> **WHAT THE EXERCISE ASKS**: Extract every line in the items below that contains the word "arrow", copying each line in full.

> **SUPPLIED MATERIAL**:
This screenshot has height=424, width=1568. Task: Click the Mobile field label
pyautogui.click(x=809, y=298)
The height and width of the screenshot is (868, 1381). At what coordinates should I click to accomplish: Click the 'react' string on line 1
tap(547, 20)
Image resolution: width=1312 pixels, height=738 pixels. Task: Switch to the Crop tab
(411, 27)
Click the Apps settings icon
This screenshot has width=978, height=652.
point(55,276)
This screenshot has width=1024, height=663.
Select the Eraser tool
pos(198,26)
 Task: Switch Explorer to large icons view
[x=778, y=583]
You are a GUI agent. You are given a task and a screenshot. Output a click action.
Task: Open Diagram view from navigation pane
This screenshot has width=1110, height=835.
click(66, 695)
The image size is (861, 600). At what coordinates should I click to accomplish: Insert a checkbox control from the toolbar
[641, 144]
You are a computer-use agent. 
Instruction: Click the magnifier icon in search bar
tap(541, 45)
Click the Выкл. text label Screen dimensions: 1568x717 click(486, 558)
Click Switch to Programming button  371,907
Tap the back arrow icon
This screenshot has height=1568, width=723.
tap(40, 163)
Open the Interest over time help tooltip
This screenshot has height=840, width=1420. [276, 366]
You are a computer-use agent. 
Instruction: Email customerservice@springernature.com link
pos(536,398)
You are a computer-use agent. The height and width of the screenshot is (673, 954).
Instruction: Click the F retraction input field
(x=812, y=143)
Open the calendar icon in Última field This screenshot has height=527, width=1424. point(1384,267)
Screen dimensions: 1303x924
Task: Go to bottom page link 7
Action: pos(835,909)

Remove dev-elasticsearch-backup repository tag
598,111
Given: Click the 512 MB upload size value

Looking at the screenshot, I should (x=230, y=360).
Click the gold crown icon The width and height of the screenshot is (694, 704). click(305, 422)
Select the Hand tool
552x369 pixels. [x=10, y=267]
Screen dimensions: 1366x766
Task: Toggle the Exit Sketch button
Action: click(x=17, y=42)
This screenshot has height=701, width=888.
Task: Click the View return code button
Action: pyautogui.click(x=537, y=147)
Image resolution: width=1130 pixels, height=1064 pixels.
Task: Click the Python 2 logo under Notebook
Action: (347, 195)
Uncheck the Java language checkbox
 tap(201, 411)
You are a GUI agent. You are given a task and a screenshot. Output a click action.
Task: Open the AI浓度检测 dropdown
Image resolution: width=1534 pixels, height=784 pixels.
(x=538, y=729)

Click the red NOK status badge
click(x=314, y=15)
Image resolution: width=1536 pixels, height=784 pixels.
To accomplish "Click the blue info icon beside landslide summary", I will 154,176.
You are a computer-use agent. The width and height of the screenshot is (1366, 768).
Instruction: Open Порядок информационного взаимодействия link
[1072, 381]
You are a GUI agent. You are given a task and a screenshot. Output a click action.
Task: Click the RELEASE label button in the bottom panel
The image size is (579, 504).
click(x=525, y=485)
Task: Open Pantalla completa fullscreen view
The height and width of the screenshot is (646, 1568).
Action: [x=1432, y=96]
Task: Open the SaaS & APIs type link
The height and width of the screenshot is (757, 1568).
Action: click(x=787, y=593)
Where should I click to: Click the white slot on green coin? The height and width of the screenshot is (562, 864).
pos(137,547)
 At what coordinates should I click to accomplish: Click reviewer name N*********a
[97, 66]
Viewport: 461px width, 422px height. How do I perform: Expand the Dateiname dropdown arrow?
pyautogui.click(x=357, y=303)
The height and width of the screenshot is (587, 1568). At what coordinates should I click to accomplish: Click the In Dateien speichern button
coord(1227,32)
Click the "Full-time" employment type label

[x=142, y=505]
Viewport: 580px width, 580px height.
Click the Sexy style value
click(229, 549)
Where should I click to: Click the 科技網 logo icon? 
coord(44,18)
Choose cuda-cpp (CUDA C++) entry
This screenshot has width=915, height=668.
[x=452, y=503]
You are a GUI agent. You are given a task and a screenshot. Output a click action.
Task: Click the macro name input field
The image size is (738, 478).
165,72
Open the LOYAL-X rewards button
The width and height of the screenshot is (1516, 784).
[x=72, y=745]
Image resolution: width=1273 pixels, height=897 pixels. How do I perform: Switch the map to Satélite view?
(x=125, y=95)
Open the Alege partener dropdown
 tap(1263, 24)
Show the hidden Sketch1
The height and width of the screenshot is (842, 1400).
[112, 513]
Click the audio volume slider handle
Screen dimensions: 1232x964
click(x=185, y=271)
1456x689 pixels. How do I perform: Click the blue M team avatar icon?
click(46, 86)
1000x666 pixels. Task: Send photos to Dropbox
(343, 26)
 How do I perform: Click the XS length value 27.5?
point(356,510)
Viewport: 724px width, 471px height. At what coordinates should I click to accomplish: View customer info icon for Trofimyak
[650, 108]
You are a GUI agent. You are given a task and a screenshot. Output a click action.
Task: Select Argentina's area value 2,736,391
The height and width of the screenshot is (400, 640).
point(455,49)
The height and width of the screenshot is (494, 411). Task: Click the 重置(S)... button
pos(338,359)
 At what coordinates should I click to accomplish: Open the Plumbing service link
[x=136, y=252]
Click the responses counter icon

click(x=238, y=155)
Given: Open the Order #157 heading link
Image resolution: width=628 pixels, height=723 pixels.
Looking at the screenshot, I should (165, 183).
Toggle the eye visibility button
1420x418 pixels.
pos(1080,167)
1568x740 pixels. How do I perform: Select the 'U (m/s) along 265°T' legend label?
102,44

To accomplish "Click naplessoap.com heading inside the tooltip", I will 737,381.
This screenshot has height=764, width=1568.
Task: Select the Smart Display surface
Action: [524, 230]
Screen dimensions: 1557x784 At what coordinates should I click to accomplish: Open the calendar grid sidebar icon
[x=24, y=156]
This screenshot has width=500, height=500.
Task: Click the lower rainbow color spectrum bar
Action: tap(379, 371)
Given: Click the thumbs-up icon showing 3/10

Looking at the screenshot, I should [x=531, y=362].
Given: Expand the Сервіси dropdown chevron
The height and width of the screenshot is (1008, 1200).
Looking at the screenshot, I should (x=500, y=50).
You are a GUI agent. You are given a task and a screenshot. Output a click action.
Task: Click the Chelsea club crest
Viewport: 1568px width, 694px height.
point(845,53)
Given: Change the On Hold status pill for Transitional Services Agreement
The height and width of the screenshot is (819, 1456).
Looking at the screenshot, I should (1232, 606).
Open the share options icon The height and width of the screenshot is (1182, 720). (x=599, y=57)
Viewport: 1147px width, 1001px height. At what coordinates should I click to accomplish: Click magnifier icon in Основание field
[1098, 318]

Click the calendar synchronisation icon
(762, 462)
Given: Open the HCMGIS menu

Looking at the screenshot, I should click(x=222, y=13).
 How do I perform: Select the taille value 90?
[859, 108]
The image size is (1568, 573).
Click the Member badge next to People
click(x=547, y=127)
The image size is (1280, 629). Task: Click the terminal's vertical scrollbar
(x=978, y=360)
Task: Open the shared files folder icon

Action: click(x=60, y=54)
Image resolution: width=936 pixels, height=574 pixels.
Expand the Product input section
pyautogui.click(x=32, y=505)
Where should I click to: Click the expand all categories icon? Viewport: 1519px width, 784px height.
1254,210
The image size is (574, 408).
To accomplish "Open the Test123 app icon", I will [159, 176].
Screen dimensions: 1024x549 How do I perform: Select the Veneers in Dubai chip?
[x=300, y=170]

> **ANSWER TO THIS TASK**:
Tap the back arrow icon
Viewport: 461px width, 422px height. How do I perform: Expand the Dateiname dropdown arrow?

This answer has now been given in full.